A potential antibiotic inhibitor of the missing GTase
In parallel with the above experiments, we carried out a chemical genetic screen for inhibitors of the missing GTase. Culture extracts from 2,387 different actinomycete strains were screened at Demuris Ltd for differential antibiotic activity against wild type B. subtilis (168CA) and the Δ4 strain. An example of a pair of plates challenged with discs containing extracts from 8 different candidates is shown in Figure 3a. Discs 3 and 6 showed reproducible differential activity (larger zones of inhibition) on the Δ4 vs the Wt. Other extracts showed either no significant activity or large zones on both strains (disc 8). Strain DEM20654 (disc 3) was chosen for further study, based on its robust production of soluble inhibitory activity in liquid medium and reasonably rapid growth properties.

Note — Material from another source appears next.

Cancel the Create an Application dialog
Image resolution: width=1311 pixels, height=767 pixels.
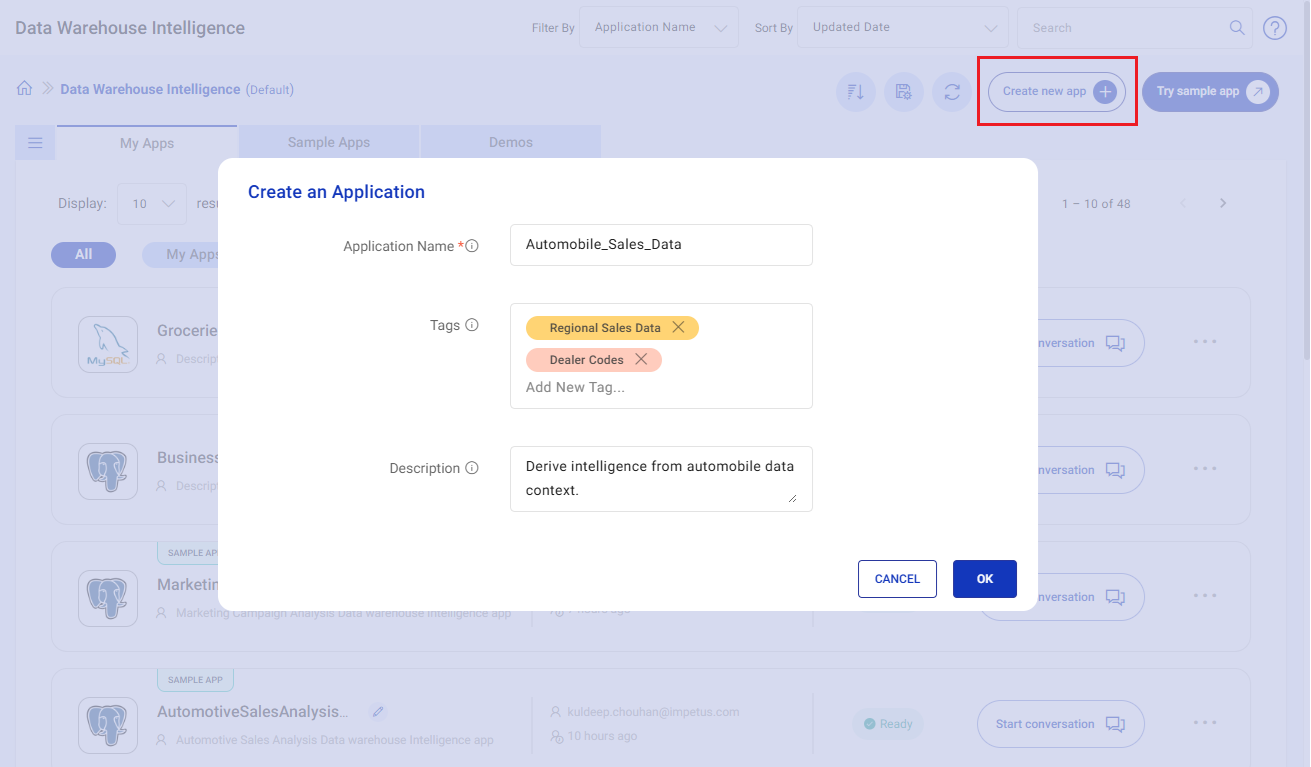click(x=897, y=579)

In preliminary experiments strain DEM20654 appeared to make at least three different bioactive molecules. One was a polyene compound, with strong antifungal properties. A second was antibacterial but triggered the DNA damage response on a B. subtilis reporter strain and so was thought not likely to be the compound of interest. The third activity, designated 654/A, showed a substantially larger zone of inhibition on the Δ4 strain than on the wild type (Fig. 3b). A control antibiotic (citrox) produced equal zones of inhibition on both strains, as did various other antibiotics tested (Supplementary Fig. 3). The activity of interest also inhibited the growth of Staphylococcus aureus but not the eukaryotic fission yeast, Schizosaccharomyces pombe.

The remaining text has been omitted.